▸ **WHAT IS BEING ASKED**
Take the entries below and print, exactly, the stretch from the line containing "October 2016 (76, 2319)" through the line containing "S'abonner à la", both included.

★ ★ ★ ★ ★ ★ ★

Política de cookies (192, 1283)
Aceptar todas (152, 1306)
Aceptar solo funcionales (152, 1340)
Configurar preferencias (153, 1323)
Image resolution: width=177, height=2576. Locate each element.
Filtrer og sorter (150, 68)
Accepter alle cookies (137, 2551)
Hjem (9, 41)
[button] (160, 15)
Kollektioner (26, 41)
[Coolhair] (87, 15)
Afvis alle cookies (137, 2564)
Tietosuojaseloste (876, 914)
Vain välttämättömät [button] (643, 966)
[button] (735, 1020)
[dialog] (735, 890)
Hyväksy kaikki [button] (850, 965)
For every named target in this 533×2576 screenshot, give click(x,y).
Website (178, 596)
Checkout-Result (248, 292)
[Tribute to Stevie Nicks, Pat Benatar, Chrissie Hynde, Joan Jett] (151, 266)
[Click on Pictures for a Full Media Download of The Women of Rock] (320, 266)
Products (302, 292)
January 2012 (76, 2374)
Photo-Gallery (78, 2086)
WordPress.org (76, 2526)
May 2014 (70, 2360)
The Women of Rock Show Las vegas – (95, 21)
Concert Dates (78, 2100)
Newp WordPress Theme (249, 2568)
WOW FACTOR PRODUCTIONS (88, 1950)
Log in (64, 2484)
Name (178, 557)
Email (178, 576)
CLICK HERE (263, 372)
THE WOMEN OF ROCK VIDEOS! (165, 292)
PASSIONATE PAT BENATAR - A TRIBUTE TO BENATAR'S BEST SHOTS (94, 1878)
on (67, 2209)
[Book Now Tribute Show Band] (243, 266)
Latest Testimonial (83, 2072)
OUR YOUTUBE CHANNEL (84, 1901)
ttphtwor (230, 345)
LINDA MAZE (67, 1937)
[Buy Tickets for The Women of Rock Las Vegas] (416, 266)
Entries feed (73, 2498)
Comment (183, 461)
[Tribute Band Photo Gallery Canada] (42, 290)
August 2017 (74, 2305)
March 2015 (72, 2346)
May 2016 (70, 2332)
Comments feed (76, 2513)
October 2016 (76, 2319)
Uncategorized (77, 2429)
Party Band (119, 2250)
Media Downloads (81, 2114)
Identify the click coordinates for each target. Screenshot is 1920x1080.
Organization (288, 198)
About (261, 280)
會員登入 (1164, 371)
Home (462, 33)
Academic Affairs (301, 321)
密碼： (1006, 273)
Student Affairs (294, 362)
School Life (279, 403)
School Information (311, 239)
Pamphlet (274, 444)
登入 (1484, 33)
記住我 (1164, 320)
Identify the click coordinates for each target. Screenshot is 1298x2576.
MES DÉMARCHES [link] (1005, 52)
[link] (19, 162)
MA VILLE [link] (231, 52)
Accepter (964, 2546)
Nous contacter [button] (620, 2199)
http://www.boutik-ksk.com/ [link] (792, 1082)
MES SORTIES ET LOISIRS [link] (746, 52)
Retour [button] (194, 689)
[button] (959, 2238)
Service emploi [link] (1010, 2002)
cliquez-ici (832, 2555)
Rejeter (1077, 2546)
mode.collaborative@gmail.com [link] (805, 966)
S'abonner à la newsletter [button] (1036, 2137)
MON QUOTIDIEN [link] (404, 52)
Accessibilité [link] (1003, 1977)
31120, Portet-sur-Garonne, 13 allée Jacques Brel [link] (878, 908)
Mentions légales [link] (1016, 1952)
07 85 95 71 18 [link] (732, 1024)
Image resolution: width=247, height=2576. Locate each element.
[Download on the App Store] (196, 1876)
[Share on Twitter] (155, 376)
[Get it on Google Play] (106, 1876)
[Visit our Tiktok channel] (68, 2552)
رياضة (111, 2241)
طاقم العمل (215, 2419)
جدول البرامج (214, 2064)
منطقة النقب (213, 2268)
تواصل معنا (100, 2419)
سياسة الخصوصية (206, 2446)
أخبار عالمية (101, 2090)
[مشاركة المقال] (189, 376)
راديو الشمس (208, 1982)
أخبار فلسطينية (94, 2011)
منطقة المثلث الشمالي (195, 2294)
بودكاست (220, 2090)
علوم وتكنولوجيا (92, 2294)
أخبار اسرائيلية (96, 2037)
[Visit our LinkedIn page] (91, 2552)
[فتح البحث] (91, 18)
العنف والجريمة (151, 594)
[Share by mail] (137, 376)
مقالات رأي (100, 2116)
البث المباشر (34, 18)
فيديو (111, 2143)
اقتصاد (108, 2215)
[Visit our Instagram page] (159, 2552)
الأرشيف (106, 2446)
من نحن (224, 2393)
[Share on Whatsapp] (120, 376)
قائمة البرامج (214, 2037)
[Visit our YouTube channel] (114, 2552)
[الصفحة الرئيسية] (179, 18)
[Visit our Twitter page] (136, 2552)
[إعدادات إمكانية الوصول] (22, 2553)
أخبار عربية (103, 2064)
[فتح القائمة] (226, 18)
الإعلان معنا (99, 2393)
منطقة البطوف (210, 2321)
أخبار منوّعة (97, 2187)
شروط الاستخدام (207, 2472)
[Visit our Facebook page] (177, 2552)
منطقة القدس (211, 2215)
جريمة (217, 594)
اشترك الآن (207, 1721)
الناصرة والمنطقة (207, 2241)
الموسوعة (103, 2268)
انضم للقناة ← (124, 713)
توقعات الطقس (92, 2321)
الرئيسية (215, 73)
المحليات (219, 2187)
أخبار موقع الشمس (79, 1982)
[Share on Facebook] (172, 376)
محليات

★ ★ ★ ★ ★ ★ ★

▸ **WRITTEN ANSWER**
October 2016 (76, 2319)
Uncategorized (77, 2429)
Party Band (119, 2250)
Media Downloads (81, 2114)
Identify the click coordinates for each target. Screenshot is 1920x1080.
Organization (288, 198)
About (261, 280)
會員登入 (1164, 371)
Home (462, 33)
Academic Affairs (301, 321)
密碼： (1006, 273)
Student Affairs (294, 362)
School Life (279, 403)
School Information (311, 239)
Pamphlet (274, 444)
登入 (1484, 33)
記住我 (1164, 320)
Identify the click coordinates for each target. Screenshot is 1298x2576.
MES DÉMARCHES [link] (1005, 52)
[link] (19, 162)
MA VILLE [link] (231, 52)
Accepter (964, 2546)
Nous contacter [button] (620, 2199)
http://www.boutik-ksk.com/ [link] (792, 1082)
MES SORTIES ET LOISIRS [link] (746, 52)
Retour [button] (194, 689)
[button] (959, 2238)
Service emploi [link] (1010, 2002)
cliquez-ici (832, 2555)
Rejeter (1077, 2546)
mode.collaborative@gmail.com [link] (805, 966)
S'abonner à la newsletter [button] (1036, 2137)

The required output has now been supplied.